BEGIN

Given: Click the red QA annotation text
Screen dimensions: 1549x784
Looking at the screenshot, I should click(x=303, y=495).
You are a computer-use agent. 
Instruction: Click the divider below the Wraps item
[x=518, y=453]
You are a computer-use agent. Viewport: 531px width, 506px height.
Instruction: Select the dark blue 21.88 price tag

END

- _PROBLEM STATEMENT_:
Would you filter the records and copy out each line containing "agent"?

- _ANSWER BOX_:
You are a computer-use agent. 
You are a computer-use agent. Viewport: 531px width, 506px height.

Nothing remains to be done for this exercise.